Is there a way to statically type check a Julia program? It would be really nice if the compiler threw an error on obviously wrong code.

Yes - the package JET.jl. It's still in its early phases so it's pretty rough, but I use it daily at my job.

There are a lot of caveats, though. Julia is fundamentally a dynamic language, so you can easily write code that works perfectly well but where the compiler has no idea what is going on before you run it. That code will not be statically analyzable.


I recently started a relatively complex machine learning project in Julia 1.6 and it’s been great so far. Occasionally the youthful nature of the language creates minor issues (eg fewer answers on stackoverflow) but overall it really has delivered on the promise of being very usable and productive for scientific computing and being fast and highly optimizable.

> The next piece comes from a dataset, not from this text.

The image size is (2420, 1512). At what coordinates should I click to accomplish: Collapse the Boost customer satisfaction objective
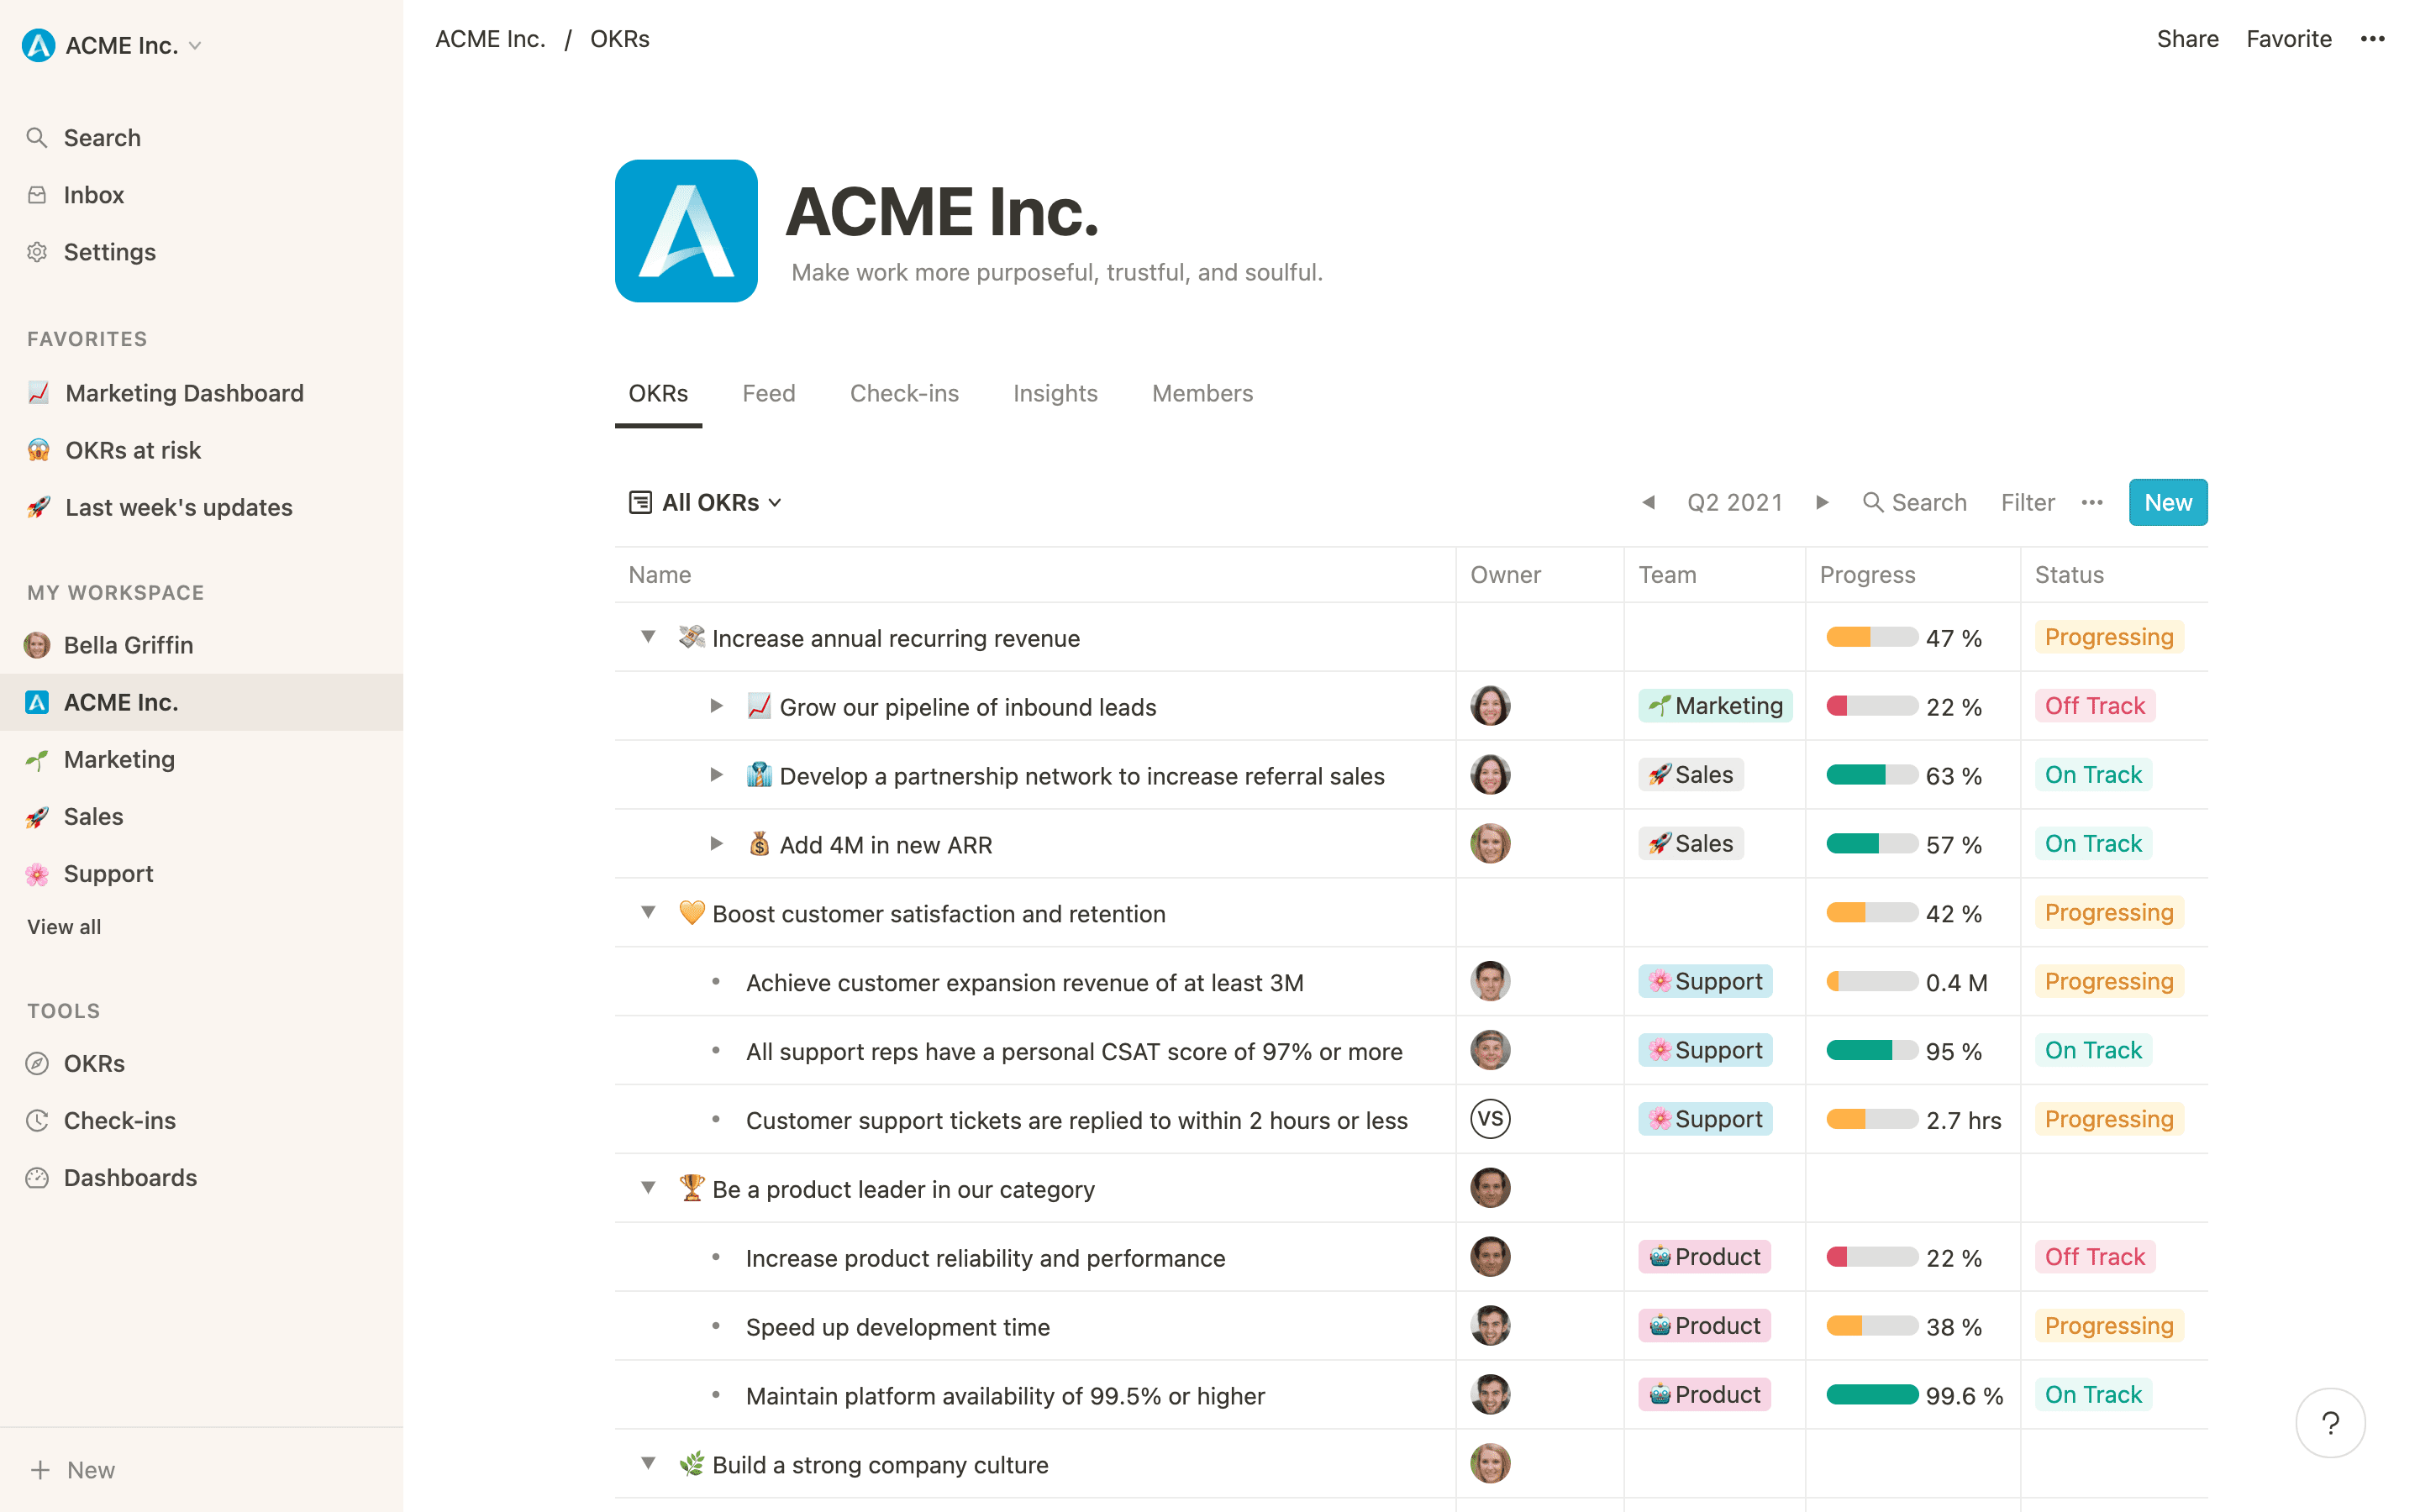tap(644, 913)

What's your project about?

Implementing this paper < https://arxiv.org/abs/1903.03129 > for a computer vision application.

I want to validate the complaints about startup and error messages as a Julia user / fanboy ;)

They don't really bother me anymore personally as I've gotten used to them and make frequent use of packagcompiler.jl

However, I'd just like to say that the core team is aware of these problems and there's active work being done to address them. The general path seems relatively clear, and it's currently just engineer time limited (not like we've hit a wall or ran out of ideas). But I'm confident that with the recent series a and Sciml picking up steam, these things will get ironed out in the next year or two.


It's good to see the package suggestions feature happen.

I believe I was the first to raise it as an issue/request on github, oh, 3-4 years ago? (based on how octave does it, which is truly excellent)

I remember it caused quite a vivid discussion, which very quickly (and frustratingly) veered off in a completely different tangent in the thread.